Over the last decade, significant advances have been made in the design and analysis of marine propulsors and current turbines. This special issue compiles 14 original researches and review articles that describe the state-of-the-art and current challenges on the design, numerical, and experimental modeling of marine propulsors and turbines.
One of the primary challenges with the analysis and design of marine propulsors and turbines is accurate prediction of hydrodynamic cavitation, which can occur in different forms and can lead to noise, vibration, erosion, and thrust/torque breakdown. The predictive capability of different cavitation models is compared in A. Ducoin et al. for simulation of unsteady sheet/cloud cavitation on a hydrofoil, and in M. Morgut and E. Nobile for quasi-steady cavitation on two model-scale propellers. In J. W. Lindau et al., a CFD approach is presented for the performance prediction of an axial flow waterjet over a wide range of flow coefficients and operating inlet total pressure, and they explained the mechanisms that lead to cavity-induced thrust breakdown.
In addition to cavitation, another challenge with marine propulsors and turbines is the need to properly align the trailing wake for general 3D geometry, and consider the influence of spatially varying inflow, gap flow dynamics in application with ducts, and rigid body motion in waves. In Y. Tian and S. A. Kinnas, an improved wake alignment model is presented for the performance prediction of marine propellers at low-advance ratios using a 3D panel method. In J. Baltazar et al., a 3D panel method is presented for the performance prediction of ducted propellers, and they also focused on the importance of proper trailing wake alignment, particularly near the blade tip region. In M. Greve et al., a viscous-inviscid coupling method is presented to efficiently capture the viscous flow response of marine propellers in spatially varying wake. Finally, in S. A. Kinnas et al., efficient numerical models are presented for the analysis of the hydrodynamic response of marine propellers undergoing surge and heave motions.

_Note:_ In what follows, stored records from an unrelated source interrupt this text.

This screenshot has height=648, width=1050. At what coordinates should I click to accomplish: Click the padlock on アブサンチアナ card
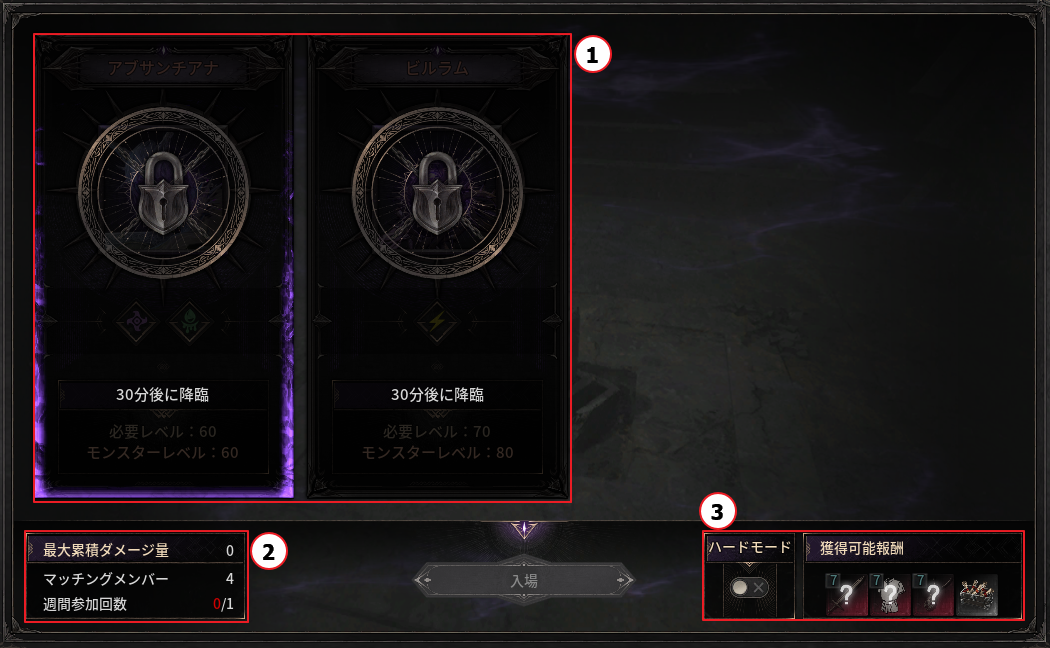click(163, 193)
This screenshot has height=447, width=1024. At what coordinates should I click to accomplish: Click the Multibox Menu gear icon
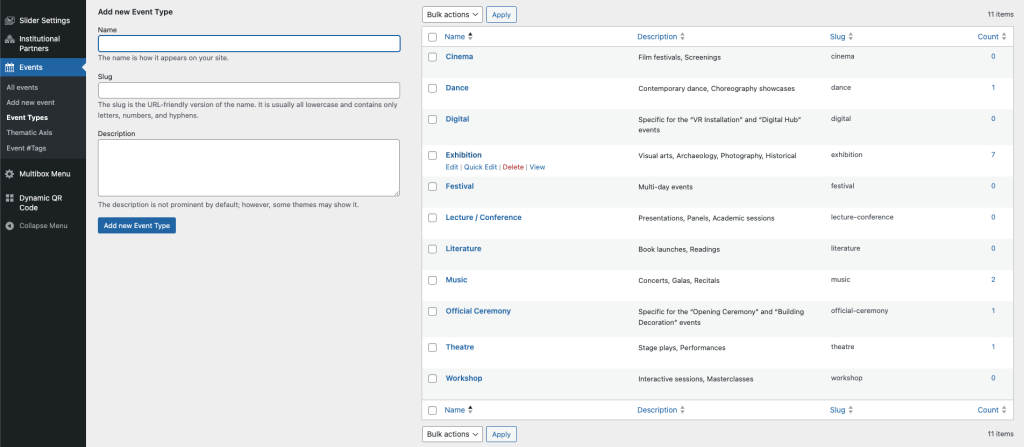(9, 174)
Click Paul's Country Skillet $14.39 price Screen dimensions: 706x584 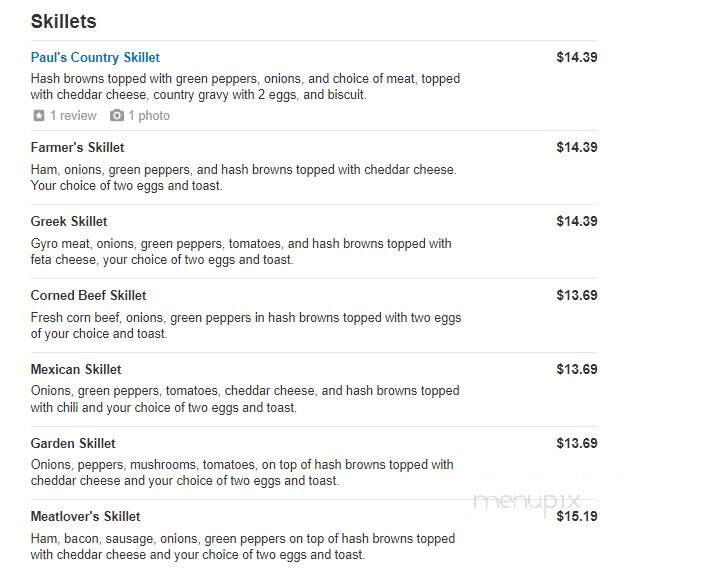tap(577, 57)
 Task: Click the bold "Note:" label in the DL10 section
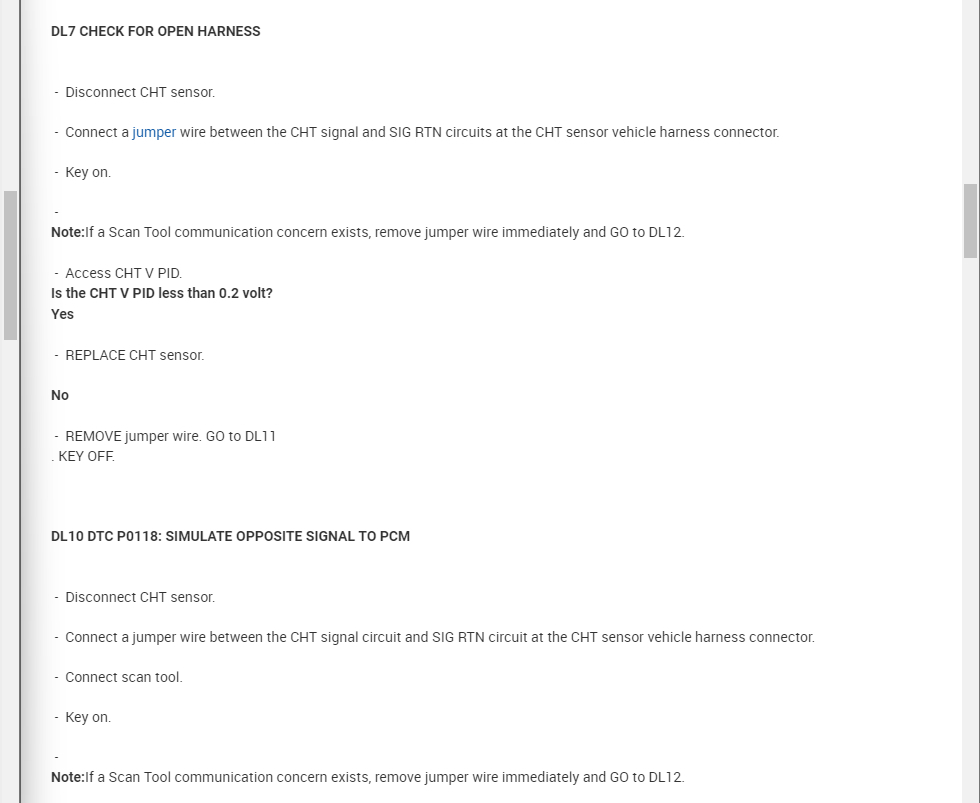[x=67, y=777]
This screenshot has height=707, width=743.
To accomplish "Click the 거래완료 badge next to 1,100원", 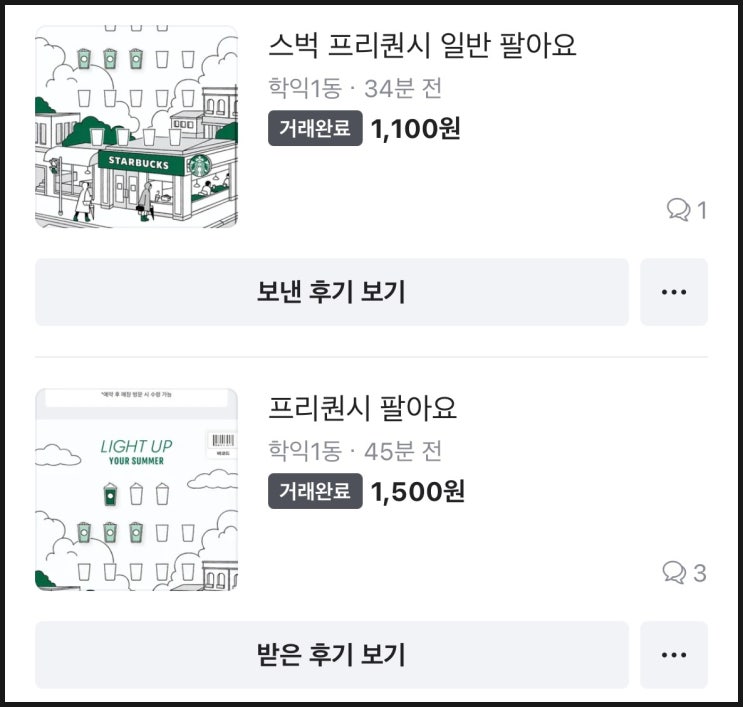I will [x=315, y=128].
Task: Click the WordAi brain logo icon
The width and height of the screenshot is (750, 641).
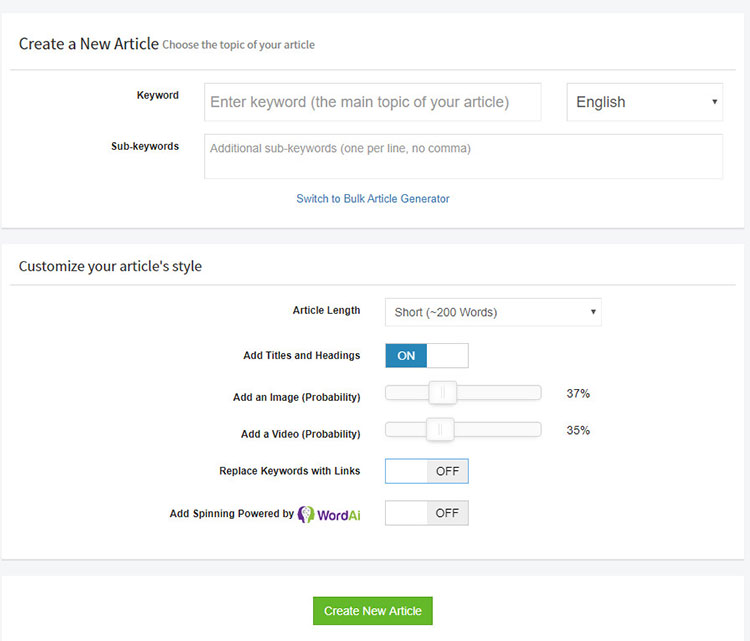Action: coord(307,514)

In addition to normal operations, we have also invited papers to discuss the performance of marine propulsors in off-design and extreme operating conditions. In H. Jang et al., the influence of the upstream hull body and duct on the unsteady loads of marine propellers in crashback was simulated using Large Eddy Simulation (LES). In L. Savio and S. Steen, full-scale data collected over one and a half year and a fuzzy logic analysis method are presented for the identification of ventilation events on an offshore supply ship.
Finally, in addition to conventional marine propellers, we have also invited special papers to address the design, analysis, and testing of advanced concept propulsors and turbines. In S. Brizzolara et al., a modified Lerbs theory is presented for the design of Counter Rotating Propellers (CRT) for high-speed crafts. In M. Altosole et al., a simple and effective approach is introduced for the design of marine water jet propulsion systems. In D. Bertetta et al., experimental and numerical analysis of unconventional Contracted and Loaded Tip (CLT) propellers are presented. In M. R. Motley et al., the dynamic scaling of the transient hydroelastic response and failure mechanisms of self-adaptive composite marine propellers are discussed. Finally, in M. Takao and T. Setoguchi, the status of the art and current challenges of air turbines for wave energy conversion is summarized.
We hope that these papers will enrich our readers about the state-of-the art and current challenges related to the design and analysis of marine propulsors and turbines, and inspire new methodologies and design concepts.
Yin Lu Young
Moustafa Abdel-Maksoud
Jules W. Lindau
Francesco Salvatore
Moon Chan Kim